====== EXERCISE MATERIALS ======
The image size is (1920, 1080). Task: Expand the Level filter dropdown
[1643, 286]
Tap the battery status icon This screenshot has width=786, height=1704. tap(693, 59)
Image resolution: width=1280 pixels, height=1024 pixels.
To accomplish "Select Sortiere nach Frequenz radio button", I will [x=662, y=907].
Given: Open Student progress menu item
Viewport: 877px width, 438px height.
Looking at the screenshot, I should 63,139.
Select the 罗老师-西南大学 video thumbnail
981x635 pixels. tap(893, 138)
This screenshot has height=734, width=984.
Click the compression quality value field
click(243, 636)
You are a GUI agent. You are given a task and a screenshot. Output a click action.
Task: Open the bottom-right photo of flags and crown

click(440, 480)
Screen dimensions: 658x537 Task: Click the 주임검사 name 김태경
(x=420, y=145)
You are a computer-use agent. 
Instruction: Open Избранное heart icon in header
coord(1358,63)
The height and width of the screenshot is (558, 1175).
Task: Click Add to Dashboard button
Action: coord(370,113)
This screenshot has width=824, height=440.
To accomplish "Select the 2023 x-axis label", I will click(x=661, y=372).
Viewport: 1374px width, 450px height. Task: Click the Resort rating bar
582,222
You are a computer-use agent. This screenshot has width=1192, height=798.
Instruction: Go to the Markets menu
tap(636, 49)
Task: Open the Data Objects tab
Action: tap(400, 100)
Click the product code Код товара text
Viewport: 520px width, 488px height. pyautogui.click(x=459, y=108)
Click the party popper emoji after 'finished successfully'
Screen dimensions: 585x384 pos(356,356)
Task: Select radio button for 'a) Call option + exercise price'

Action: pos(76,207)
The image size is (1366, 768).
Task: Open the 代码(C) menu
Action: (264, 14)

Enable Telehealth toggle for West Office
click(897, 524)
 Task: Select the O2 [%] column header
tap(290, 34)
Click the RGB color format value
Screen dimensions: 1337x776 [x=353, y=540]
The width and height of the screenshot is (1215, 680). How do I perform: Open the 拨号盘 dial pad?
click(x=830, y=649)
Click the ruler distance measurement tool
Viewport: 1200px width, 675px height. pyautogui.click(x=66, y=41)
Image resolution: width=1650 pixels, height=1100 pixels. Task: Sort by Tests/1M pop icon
======
**PROBLEM DETAILS**
An exact copy of all the entries is what's needed; write it out.

**ANSWER SPACE**
The image size is (1920, 1080). Task: Expand the Level filter dropdown
[1643, 286]
Tap the battery status icon This screenshot has width=786, height=1704. tap(693, 59)
Image resolution: width=1280 pixels, height=1024 pixels.
To accomplish "Select Sortiere nach Frequenz radio button", I will [x=662, y=907].
Given: Open Student progress menu item
Viewport: 877px width, 438px height.
Looking at the screenshot, I should 63,139.
Select the 罗老师-西南大学 video thumbnail
981x635 pixels. tap(893, 138)
This screenshot has height=734, width=984.
Click the compression quality value field
click(243, 636)
You are a GUI agent. You are given a task and a screenshot. Output a click action.
Task: Open the bottom-right photo of flags and crown

click(440, 480)
Screen dimensions: 658x537 Task: Click the 주임검사 name 김태경
(x=420, y=145)
You are a computer-use agent. 
Instruction: Open Избранное heart icon in header
coord(1358,63)
The height and width of the screenshot is (558, 1175).
Task: Click Add to Dashboard button
Action: coord(370,113)
This screenshot has width=824, height=440.
To accomplish "Select the 2023 x-axis label", I will click(x=661, y=372).
Viewport: 1374px width, 450px height. Task: Click the Resort rating bar
582,222
You are a computer-use agent. This screenshot has width=1192, height=798.
Instruction: Go to the Markets menu
tap(636, 49)
Task: Open the Data Objects tab
Action: tap(400, 100)
Click the product code Код товара text
Viewport: 520px width, 488px height. pyautogui.click(x=459, y=108)
Click the party popper emoji after 'finished successfully'
Screen dimensions: 585x384 pos(356,356)
Task: Select radio button for 'a) Call option + exercise price'

Action: pos(76,207)
The image size is (1366, 768).
Task: Open the 代码(C) menu
Action: (264, 14)

Enable Telehealth toggle for West Office
click(897, 524)
 Task: Select the O2 [%] column header
tap(290, 34)
Click the RGB color format value
Screen dimensions: 1337x776 [x=353, y=540]
The width and height of the screenshot is (1215, 680). How do I perform: Open the 拨号盘 dial pad?
click(x=830, y=649)
Click the ruler distance measurement tool
Viewport: 1200px width, 675px height. pyautogui.click(x=66, y=41)
Image resolution: width=1650 pixels, height=1100 pixels. Task: Sort by Tests/1M pop icon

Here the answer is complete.